Bu koşullarda 24 Temmuz bizim için bayram değil, basın ve ifade özgürlüğü için sesimizi bir kez daha yükselteceğimiz bir gündür.
‘110. YILDA MEDYA YİNE SANSÜR VE OTOSANSÜR KISKACINDA’
Basında sansürün son bulmasının 110. yılı nedeniyle Basın Konseyi de bir açıklama yaptı.
Açıklamada Türkiye’de basın ve ifade özgürlüğünün kısıtlandığına dikkat çekildi: “Bugün Türkiye, dünya ifade ve basın özgürlüğü sıralamasında en sonlarda yer alıyor.
Hiçbir dönemde olmadığı sayıda gazeteci ve yazar, ya cezaevlerinde; ya da mahkemelerde açılan binlerce davada sanık olarak yargılanıyor.
Onlarca basın mensubu yazdıkları yazıdan, katıldıkları televizyon programındaki sözlerinden dolayı, ‘örgüt’ yaftası ile ağırlaştırılmış müebbet hapis cezalarına çarptırılmakta.
En küçük eleştiriye, tek sütunluk habere ya da çizilen karikatüre onlarca yıl hapis istemiyle peş peşe davalar açılıyor.
Gazeteciler çok ağır, ödenmesi güç maddi yaptırımlarla cezalandırılıyor.
Mahkemeler hiçbir indirime gitmeden ağır mahkumiyet kararları veriyor.
Kapanan gazeteler, televizyonlar ve internet sitelerinde işsiz kalan binlerce gazeteci ve televizyoncu varken, medyamızın içinde bulunduğu böyle bir ortamda, 24 Temmuz’u ‘Gazeteciler ve Basın Bayramı’ olarak kutlayamıyoruz.”
TGC: TUTUKLU GAZETECİLERİN ÖZGÜRLÜĞÜNE KAVUŞMASINI BEKLİYORUZ
Türkiye Gazeteciler Cemiyeti (TGC) Yönetim Kurulu, basında sansürün kaldırılışının 110. yıl dönümü dolayısıyla yaptığı açıklamada: “Basın ve düşünceyi ifade özgürlüğü önündeki engeller kaldırılmalıdır” dedi.
TGC Yönetim Kurulunun yaptığı açıklamada, “Gelişmiş çağdaş ülkelerin arasında yer almanın ancak temel hak ve özgürlüklere sahip, birbiriyle barışık bir toplumla gerçekleşeceğini düşünüyoruz ve bu amaçla cezaevlerinde tutuklu gazetecilerin de özgürlüğüne kavuşmalarını bekliyoruz.” İfadelerine yer verildi.

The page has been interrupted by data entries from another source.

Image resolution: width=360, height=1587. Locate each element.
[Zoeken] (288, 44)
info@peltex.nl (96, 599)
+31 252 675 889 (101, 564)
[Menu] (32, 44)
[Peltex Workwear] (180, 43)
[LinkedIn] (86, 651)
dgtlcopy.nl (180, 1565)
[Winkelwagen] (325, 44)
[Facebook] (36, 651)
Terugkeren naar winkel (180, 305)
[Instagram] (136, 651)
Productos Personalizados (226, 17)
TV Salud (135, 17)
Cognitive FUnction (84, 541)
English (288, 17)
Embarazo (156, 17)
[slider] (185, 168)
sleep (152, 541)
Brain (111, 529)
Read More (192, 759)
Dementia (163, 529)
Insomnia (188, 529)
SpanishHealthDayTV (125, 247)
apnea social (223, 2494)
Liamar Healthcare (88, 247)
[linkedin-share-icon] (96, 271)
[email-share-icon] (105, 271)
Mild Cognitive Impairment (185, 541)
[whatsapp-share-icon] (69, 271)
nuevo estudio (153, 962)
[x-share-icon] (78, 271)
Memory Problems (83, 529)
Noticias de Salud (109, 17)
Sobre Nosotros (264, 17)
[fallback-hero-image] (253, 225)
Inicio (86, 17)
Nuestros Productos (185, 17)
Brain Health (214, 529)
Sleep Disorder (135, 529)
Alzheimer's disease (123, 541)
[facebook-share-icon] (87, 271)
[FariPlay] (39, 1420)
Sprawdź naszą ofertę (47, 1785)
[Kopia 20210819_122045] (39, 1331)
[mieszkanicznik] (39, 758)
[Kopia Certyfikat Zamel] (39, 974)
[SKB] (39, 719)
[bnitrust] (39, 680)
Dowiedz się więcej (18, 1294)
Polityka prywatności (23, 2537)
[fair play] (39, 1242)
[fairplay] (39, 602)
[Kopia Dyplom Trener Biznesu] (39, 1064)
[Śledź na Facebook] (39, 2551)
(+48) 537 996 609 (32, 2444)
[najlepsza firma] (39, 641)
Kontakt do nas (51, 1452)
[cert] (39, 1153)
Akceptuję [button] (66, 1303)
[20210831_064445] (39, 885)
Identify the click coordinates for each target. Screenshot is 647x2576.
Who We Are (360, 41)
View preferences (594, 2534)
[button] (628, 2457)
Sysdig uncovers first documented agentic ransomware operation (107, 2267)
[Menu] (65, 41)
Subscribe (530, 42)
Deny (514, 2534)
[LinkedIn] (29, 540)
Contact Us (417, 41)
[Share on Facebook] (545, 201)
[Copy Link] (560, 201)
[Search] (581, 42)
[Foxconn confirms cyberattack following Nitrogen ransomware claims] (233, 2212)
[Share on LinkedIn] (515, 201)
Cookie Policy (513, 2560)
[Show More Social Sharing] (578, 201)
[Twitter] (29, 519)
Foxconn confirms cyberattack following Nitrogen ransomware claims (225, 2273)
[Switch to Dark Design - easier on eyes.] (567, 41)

‘GAZETECİLERİ İŞSİZ VE TUTUKLU OLAN BİR ÜLKENİN BASIN BAYRAMI OLAMAZ’
CHP Eskişehir Milletvekili Utku Çakırözer 24 Temmuz Basın Bayramı ve basında sansürün kaldırılışının yıldönümünü nedeniyle yaptığı açıklamasında, tutuklu gazeteciler için özgürlük çağrısı yaparak, “Basın özgürlüğü ve halkın haber alma hakkı için mücadele veren gazetecilerin tutuklandığı, haberlerinin sansürlendiği bir ülkede Basın Bayramı kutlanamaz.
Son yıllarda olduğu gibi, bu yılda da 24 Temmuz’da düşünceyi ifadesi ve yazıları nedeniyle tutuklu tüm gazetecilere özgürlük istiyoruz” dedi.
Çakırözer tutuklu Gazeteci Milletvekili Enis Berberoğlu ile partisinin Eski Milletvekili Gazeteci Eren Erdem için de özgürlük çağrısında bulundu.
Basında sansürün kaldırılışın yıl dönümünde basın ve düşünceyi ifade özgürlüğü önündeki engellerin kaldırılmadığını, aksine artarak devam ettiğini dile getiren Çakırözer, “2017 yılında 111gazeteci gözaltına alındı, 62 gazeteci tutuklandı.
2018 yılının ilk 6 ayında 27 gazeteci gözaltına alınarak, 32 gazeteci tutuklandı, yaklaşık 55 gazeteci işten atıldı.
1 Temmuz 2018 itibarıyla 127 gazeteci tutuklu, 12 bin gazeteci işsiz. Dünya basın özgürlüğü endeki sıralamasında her geçen yıl geriye giden Türkiye, basın özgürlüğü konusunda 180 ülke içerisinde 157. sırada yer almaktadır” dedi.